To find the intersection points of the curves r1(t) = t^4 + 35t^2 and r2(s) = 7s + 3s^2, we need to set the two equations equal to each other, since the intersection points occur where the values are the same for corresponding parameters.
First, we can rewrite the curves as:
- r1(t): y = t^4 + 35t^2
- r2(s): y = 7s + 3s^2
To find the intersection points, we’ll set:
t^4 + 35t^2 = 7s + 3s^2Next, we can rearrange this equation to isolate one of the variables. However, we first need to express either s or t in terms of the other before solving for the intersection points:
- Make a substitution.

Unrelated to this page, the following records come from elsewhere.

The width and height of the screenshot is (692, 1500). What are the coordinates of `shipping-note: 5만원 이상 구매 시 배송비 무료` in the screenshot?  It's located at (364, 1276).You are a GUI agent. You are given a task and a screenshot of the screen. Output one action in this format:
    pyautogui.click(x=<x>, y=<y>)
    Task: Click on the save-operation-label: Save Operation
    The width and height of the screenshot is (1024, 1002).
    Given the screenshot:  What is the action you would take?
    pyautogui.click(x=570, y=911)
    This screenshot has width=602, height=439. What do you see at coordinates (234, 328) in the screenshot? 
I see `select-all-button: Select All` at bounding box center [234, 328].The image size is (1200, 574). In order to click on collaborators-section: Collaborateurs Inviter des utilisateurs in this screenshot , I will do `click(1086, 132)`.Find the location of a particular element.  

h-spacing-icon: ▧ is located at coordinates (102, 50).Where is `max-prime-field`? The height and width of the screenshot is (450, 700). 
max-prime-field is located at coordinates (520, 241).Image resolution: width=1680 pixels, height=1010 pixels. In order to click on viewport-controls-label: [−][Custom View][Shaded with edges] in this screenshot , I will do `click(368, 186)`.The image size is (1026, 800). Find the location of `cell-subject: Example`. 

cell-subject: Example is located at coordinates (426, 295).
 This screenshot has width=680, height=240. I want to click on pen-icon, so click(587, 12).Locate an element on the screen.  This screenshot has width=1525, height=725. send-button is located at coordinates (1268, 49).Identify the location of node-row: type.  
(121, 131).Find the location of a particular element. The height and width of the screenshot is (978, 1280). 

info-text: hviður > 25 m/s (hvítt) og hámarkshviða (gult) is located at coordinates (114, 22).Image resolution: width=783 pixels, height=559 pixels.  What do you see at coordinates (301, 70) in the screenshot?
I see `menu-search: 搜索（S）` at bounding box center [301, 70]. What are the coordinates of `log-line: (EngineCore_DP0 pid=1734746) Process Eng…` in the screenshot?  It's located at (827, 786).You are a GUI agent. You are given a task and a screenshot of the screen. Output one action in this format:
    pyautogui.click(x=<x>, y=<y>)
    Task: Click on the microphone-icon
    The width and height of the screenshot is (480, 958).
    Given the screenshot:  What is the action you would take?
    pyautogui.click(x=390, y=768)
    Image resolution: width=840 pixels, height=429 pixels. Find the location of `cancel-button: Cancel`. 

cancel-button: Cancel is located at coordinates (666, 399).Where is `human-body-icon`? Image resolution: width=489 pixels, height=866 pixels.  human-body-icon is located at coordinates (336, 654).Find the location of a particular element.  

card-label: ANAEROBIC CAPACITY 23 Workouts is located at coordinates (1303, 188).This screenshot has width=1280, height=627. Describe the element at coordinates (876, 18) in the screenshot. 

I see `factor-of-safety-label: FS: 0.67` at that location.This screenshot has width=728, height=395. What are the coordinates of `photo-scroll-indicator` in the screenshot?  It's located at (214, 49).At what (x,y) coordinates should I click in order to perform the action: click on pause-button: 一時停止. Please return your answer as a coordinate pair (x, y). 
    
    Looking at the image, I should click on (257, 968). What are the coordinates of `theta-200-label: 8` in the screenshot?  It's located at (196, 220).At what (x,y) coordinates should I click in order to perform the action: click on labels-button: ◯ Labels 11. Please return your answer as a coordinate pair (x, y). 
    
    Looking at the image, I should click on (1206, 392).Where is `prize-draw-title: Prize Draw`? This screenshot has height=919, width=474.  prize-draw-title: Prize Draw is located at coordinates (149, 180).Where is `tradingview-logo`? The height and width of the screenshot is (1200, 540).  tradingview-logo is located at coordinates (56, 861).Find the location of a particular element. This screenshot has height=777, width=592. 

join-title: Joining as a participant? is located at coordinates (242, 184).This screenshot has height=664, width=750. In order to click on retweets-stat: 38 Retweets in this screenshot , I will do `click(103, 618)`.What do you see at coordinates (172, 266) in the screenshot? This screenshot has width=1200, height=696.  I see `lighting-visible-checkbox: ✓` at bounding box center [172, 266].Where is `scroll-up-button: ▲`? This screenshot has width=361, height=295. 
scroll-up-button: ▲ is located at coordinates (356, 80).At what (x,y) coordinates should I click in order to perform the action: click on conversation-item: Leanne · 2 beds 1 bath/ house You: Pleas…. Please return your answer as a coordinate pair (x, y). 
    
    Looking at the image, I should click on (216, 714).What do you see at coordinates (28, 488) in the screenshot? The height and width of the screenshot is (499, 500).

Assume s is a function of t or solve for t in terms of s.
- After simplification, you may find a quadratic equation in one variable, which can be solved using the quadratic formula or by factoring.
For example, if we express s in terms of t and substitute back:
7s + 3s^2 = t^4 + 35t^2Assuming s = kt (where k is some constant), substitute s back into the equation and solve for t.
Once you identify the t values of interest, plug them back into either curve function to find the corresponding s values, thus obtaining the intersection points:
(t, r1(t)) and (s, r2(s))Note that these equations will yield specific points. Depending on how the parameters are defined (and the nature of the polynomial functions), you may find multiple intersection points or possibly none. Make sure to check the roots and consider their physical meanings, graphing the curves if necessary for insight.